Kısa zaman içinde darağacının etrafında büyük bir kalabalık toplandı. Ebu Süfyan, idam sehpasında duran Hubeyb`e:

-Şimdi sen evinde rahat bir şekilde oturmanı Muhammed`in ise senin yerine işkence çekmesini ister miydin? Diye sordu. Ebu Süfyan`nın söylediği şeyler karşısında adeta çılgına dönen Hubeyb,

-Allah`a yemin ederim ki! Değil Muhammed (s.a.v)`in yerimde olmasını ayağına bir dikenin bile batmasını, batan dikenin ona acı vermesini istemem… Şeklinde karşılık verdi.

Hubeyb`in izzetli duruşu karşısında ters yüz olan müşrikler, okçulara, Hubeyb`i öldürmeleri için emir verdi.

Hubeyb vücuduna batan mızraklara inat yüzünü Kâbe`ye doğru çevirerek:

“Allah`ım, eğer ben katında hayırlı bir kul isem, yüzümü kıbleden başka tarafa çevirme!...  Ne olur, selamımı Allah Resulü(s.a.v)`ne ulaştır!” diye niyazda bulundu.

Duadan sonra yüzü kıbleden başka yere çevrilemedi.

O pak bedenini Rabbine teslim ettiği anda yüzü Kâbe`ye doğru çevrilmiş olup Hz.

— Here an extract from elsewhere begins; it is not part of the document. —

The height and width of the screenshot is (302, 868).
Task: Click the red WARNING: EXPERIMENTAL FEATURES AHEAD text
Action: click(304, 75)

Muhammed(s.a.v) Medine`de ashabıyla sohbet ediyordu.

Cebrail(a.s) Vahi yoluyla durumu Resullah(s.a.v)`e bildirince Resullah(s.a.v):

 “Ve aleyhisselâm” dedi.

Buna şaşıran ashap:

-Ya Resullah(s.a.v), kimin selamını aldınız?

 “Kardeşiniz Hubeyb`in selamını… Müşrikler onu şehit ettiler!” diye buyurdu.